Schon die Rhetorik ist falsch. Welche Krise? Die Phase, in der sich die Weltwirtschaft befindet, ist der neue Normalzustand. Er führt zu einer globalen Ungerechtigkeit, die in ihrer Dimension noch kaum erfasst ist. Einer der Gewinner sind die Deutschen. Es ist eine neue Zinsungerechtigkeit.
Dazu hat das Leibniz-Institut für Wirtschaftsforschung Halle (IWH) Folgendes ausgerechnet: Allein im Bundeshaushalt sparte Deutschland seit 2010 100 Milliarden Euro an Zinskosten. Das Land ist insgesamt mit rund 2,2 Billionen Euro verschuldet. Jeden Tag laufen alte Schuldentitel aus und werden durch neue bezahlt, zu niedrigeren Zinsen als die alten. Der Grund: Banken, Versicherer und Investoren wollen ihr Geld sicher anlegen.
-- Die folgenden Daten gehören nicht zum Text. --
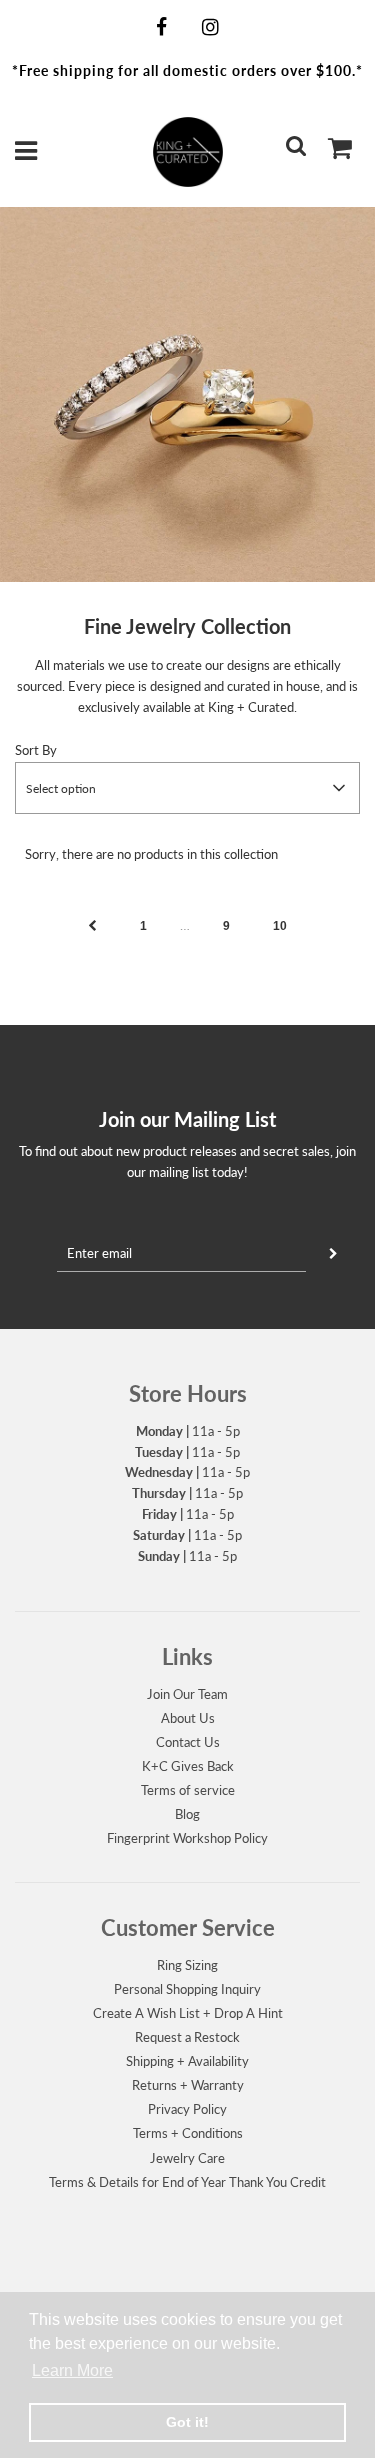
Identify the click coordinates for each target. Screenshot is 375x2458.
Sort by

Also in deutschen Staatsanleihen. Wenn alle ihr Geld nach Deutschland schicken, sinken hier die Zinsen. Die Deutsche Bundesbank rechnete auf taz-Anfrage aus, dass sich der Effekt für den Gesamthaushalt sogar auf 140 Milliarden Euro Einsparung seit 2007 beläuft. Das ist weit mehr, als bei einem Totalausfall der griechischen Schulden für den deutschen Fiskus verlorenginge – rund 90 Milliarden.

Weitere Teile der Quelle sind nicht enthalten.